## Task goal
Reproduce each of the following items verbatim, from the first line to the last.
=== Given information ===
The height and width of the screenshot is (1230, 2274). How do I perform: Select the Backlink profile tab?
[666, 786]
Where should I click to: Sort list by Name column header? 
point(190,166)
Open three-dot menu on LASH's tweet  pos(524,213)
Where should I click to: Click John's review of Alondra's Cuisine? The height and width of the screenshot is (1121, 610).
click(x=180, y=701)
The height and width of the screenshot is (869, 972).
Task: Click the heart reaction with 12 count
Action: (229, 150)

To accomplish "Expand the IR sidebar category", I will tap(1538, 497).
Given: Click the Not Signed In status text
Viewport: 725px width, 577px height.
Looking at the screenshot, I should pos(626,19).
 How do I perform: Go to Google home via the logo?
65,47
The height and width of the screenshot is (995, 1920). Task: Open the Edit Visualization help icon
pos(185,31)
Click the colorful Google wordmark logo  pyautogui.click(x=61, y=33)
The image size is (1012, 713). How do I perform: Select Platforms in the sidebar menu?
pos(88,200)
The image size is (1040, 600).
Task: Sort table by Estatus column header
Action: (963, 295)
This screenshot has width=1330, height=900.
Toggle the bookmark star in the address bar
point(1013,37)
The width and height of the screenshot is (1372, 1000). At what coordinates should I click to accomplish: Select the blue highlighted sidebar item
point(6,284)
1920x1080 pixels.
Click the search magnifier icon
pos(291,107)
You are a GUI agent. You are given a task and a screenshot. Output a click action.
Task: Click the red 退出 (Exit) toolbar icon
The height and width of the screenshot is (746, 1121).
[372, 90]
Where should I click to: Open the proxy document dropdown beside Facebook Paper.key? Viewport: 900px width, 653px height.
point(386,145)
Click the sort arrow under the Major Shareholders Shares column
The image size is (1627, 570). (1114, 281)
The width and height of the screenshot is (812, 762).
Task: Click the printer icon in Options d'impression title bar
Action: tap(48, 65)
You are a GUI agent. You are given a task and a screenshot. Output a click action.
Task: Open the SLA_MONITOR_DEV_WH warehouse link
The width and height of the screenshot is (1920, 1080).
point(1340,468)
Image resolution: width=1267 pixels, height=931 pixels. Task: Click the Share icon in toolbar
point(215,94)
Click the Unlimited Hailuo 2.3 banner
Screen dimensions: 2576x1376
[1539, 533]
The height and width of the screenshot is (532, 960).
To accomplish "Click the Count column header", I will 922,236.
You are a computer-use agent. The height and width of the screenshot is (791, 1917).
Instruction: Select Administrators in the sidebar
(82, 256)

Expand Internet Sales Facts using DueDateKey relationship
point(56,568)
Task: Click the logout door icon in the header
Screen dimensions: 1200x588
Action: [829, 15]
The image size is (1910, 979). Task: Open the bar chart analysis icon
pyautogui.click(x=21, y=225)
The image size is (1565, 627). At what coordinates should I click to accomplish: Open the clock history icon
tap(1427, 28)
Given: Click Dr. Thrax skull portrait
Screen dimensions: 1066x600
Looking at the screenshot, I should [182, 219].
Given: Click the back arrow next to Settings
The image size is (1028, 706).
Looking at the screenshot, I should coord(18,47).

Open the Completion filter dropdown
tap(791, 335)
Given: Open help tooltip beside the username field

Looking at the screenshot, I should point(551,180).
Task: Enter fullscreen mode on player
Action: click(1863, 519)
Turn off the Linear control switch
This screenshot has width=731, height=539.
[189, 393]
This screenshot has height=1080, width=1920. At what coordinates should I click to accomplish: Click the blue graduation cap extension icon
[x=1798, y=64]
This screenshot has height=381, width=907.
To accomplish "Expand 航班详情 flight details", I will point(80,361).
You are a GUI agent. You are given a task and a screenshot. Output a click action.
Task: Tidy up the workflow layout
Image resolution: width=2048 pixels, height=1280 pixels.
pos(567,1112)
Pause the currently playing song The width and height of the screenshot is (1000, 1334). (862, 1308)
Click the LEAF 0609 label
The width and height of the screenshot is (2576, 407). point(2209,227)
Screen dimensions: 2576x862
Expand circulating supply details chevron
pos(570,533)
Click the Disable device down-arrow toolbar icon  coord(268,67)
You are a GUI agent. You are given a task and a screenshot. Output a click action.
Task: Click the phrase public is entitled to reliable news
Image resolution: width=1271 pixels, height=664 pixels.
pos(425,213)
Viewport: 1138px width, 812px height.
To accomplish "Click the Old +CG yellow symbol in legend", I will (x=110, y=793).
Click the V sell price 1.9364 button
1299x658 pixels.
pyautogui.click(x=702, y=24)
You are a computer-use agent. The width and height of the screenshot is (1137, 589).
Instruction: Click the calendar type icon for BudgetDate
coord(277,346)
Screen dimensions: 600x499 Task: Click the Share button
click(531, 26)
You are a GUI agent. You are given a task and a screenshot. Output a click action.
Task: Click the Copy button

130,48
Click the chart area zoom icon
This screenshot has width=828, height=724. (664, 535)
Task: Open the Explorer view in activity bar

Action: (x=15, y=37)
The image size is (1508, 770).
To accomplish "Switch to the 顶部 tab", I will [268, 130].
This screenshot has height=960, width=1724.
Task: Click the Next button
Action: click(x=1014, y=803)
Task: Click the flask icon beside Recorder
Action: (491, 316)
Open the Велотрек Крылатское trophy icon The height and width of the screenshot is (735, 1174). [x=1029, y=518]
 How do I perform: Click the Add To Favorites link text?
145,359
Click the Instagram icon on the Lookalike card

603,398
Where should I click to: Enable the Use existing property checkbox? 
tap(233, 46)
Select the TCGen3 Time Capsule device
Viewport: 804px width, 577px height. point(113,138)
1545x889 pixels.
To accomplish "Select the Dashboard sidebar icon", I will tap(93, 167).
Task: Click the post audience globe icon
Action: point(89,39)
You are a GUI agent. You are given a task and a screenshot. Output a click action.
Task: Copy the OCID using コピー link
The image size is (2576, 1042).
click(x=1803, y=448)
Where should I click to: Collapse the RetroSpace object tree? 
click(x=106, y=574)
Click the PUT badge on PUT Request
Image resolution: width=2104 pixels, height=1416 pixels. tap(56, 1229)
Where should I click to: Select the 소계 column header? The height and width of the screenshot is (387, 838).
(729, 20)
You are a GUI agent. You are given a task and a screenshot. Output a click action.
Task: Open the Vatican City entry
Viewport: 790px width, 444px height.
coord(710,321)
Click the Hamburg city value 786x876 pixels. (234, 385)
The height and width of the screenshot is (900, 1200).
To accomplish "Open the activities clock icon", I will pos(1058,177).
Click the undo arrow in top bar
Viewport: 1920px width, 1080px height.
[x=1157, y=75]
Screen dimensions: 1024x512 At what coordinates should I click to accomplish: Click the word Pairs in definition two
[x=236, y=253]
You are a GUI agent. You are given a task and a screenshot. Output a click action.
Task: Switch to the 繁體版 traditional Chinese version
===
## Solved problem
The height and width of the screenshot is (1230, 2274). How do I perform: Select the Backlink profile tab?
[666, 786]
Where should I click to: Sort list by Name column header? 
point(190,166)
Open three-dot menu on LASH's tweet  pos(524,213)
Where should I click to: Click John's review of Alondra's Cuisine? The height and width of the screenshot is (1121, 610).
click(x=180, y=701)
The height and width of the screenshot is (869, 972).
Task: Click the heart reaction with 12 count
Action: (229, 150)

To accomplish "Expand the IR sidebar category", I will tap(1538, 497).
Given: Click the Not Signed In status text
Viewport: 725px width, 577px height.
Looking at the screenshot, I should pos(626,19).
 How do I perform: Go to Google home via the logo?
65,47
The height and width of the screenshot is (995, 1920). Task: Open the Edit Visualization help icon
pos(185,31)
Click the colorful Google wordmark logo  pyautogui.click(x=61, y=33)
The image size is (1012, 713). How do I perform: Select Platforms in the sidebar menu?
pos(88,200)
The image size is (1040, 600).
Task: Sort table by Estatus column header
Action: (963, 295)
This screenshot has width=1330, height=900.
Toggle the bookmark star in the address bar
point(1013,37)
The width and height of the screenshot is (1372, 1000). At what coordinates should I click to accomplish: Select the blue highlighted sidebar item
point(6,284)
1920x1080 pixels.
Click the search magnifier icon
pos(291,107)
You are a GUI agent. You are given a task and a screenshot. Output a click action.
Task: Click the red 退出 (Exit) toolbar icon
The height and width of the screenshot is (746, 1121).
[372, 90]
Where should I click to: Open the proxy document dropdown beside Facebook Paper.key? Viewport: 900px width, 653px height.
point(386,145)
Click the sort arrow under the Major Shareholders Shares column
The image size is (1627, 570). (1114, 281)
The width and height of the screenshot is (812, 762).
Task: Click the printer icon in Options d'impression title bar
Action: tap(48, 65)
You are a GUI agent. You are given a task and a screenshot. Output a click action.
Task: Open the SLA_MONITOR_DEV_WH warehouse link
The width and height of the screenshot is (1920, 1080).
point(1340,468)
Image resolution: width=1267 pixels, height=931 pixels. Task: Click the Share icon in toolbar
point(215,94)
Click the Unlimited Hailuo 2.3 banner
Screen dimensions: 2576x1376
[1539, 533]
The height and width of the screenshot is (532, 960).
To accomplish "Click the Count column header", I will 922,236.
You are a computer-use agent. The height and width of the screenshot is (791, 1917).
Instruction: Select Administrators in the sidebar
(82, 256)

Expand Internet Sales Facts using DueDateKey relationship
point(56,568)
Task: Click the logout door icon in the header
Screen dimensions: 1200x588
Action: [829, 15]
The image size is (1910, 979). Task: Open the bar chart analysis icon
pyautogui.click(x=21, y=225)
The image size is (1565, 627). At what coordinates should I click to accomplish: Open the clock history icon
tap(1427, 28)
Given: Click Dr. Thrax skull portrait
Screen dimensions: 1066x600
Looking at the screenshot, I should [182, 219].
Given: Click the back arrow next to Settings
The image size is (1028, 706).
Looking at the screenshot, I should coord(18,47).

Open the Completion filter dropdown
tap(791, 335)
Given: Open help tooltip beside the username field

Looking at the screenshot, I should point(551,180).
Task: Enter fullscreen mode on player
Action: click(1863, 519)
Turn off the Linear control switch
This screenshot has width=731, height=539.
[189, 393]
This screenshot has height=1080, width=1920. At what coordinates should I click to accomplish: Click the blue graduation cap extension icon
[x=1798, y=64]
This screenshot has height=381, width=907.
To accomplish "Expand 航班详情 flight details", I will point(80,361).
You are a GUI agent. You are given a task and a screenshot. Output a click action.
Task: Tidy up the workflow layout
Image resolution: width=2048 pixels, height=1280 pixels.
pos(567,1112)
Pause the currently playing song The width and height of the screenshot is (1000, 1334). (862, 1308)
Click the LEAF 0609 label
The width and height of the screenshot is (2576, 407). point(2209,227)
Screen dimensions: 2576x862
Expand circulating supply details chevron
pos(570,533)
Click the Disable device down-arrow toolbar icon  coord(268,67)
You are a GUI agent. You are given a task and a screenshot. Output a click action.
Task: Click the phrase public is entitled to reliable news
Image resolution: width=1271 pixels, height=664 pixels.
pos(425,213)
Viewport: 1138px width, 812px height.
To accomplish "Click the Old +CG yellow symbol in legend", I will (x=110, y=793).
Click the V sell price 1.9364 button
1299x658 pixels.
pyautogui.click(x=702, y=24)
You are a computer-use agent. The width and height of the screenshot is (1137, 589).
Instruction: Click the calendar type icon for BudgetDate
coord(277,346)
Screen dimensions: 600x499 Task: Click the Share button
click(531, 26)
You are a GUI agent. You are given a task and a screenshot. Output a click action.
Task: Click the Copy button

130,48
Click the chart area zoom icon
This screenshot has width=828, height=724. (664, 535)
Task: Open the Explorer view in activity bar

Action: (x=15, y=37)
The image size is (1508, 770).
To accomplish "Switch to the 顶部 tab", I will [268, 130].
This screenshot has height=960, width=1724.
Task: Click the Next button
Action: click(x=1014, y=803)
Task: Click the flask icon beside Recorder
Action: (491, 316)
Open the Велотрек Крылатское trophy icon The height and width of the screenshot is (735, 1174). [x=1029, y=518]
 How do I perform: Click the Add To Favorites link text?
145,359
Click the Instagram icon on the Lookalike card

603,398
Where should I click to: Enable the Use existing property checkbox? 
tap(233, 46)
Select the TCGen3 Time Capsule device
Viewport: 804px width, 577px height. point(113,138)
1545x889 pixels.
To accomplish "Select the Dashboard sidebar icon", I will tap(93, 167).
Task: Click the post audience globe icon
Action: point(89,39)
You are a GUI agent. You are given a task and a screenshot. Output a click action.
Task: Copy the OCID using コピー link
The image size is (2576, 1042).
click(x=1803, y=448)
Where should I click to: Collapse the RetroSpace object tree? 
click(x=106, y=574)
Click the PUT badge on PUT Request
Image resolution: width=2104 pixels, height=1416 pixels. tap(56, 1229)
Where should I click to: Select the 소계 column header? The height and width of the screenshot is (387, 838).
(729, 20)
You are a GUI agent. You are given a task and a screenshot. Output a click action.
Task: Open the Vatican City entry
Viewport: 790px width, 444px height.
coord(710,321)
Click the Hamburg city value 786x876 pixels. (234, 385)
The height and width of the screenshot is (900, 1200).
To accomplish "Open the activities clock icon", I will pos(1058,177).
Click the undo arrow in top bar
Viewport: 1920px width, 1080px height.
[x=1157, y=75]
Screen dimensions: 1024x512 At what coordinates should I click to accomplish: Click the word Pairs in definition two
[x=236, y=253]
You are a GUI agent. You are given a task and a screenshot. Output a click action.
Task: Switch to the 繁體版 traditional Chinese version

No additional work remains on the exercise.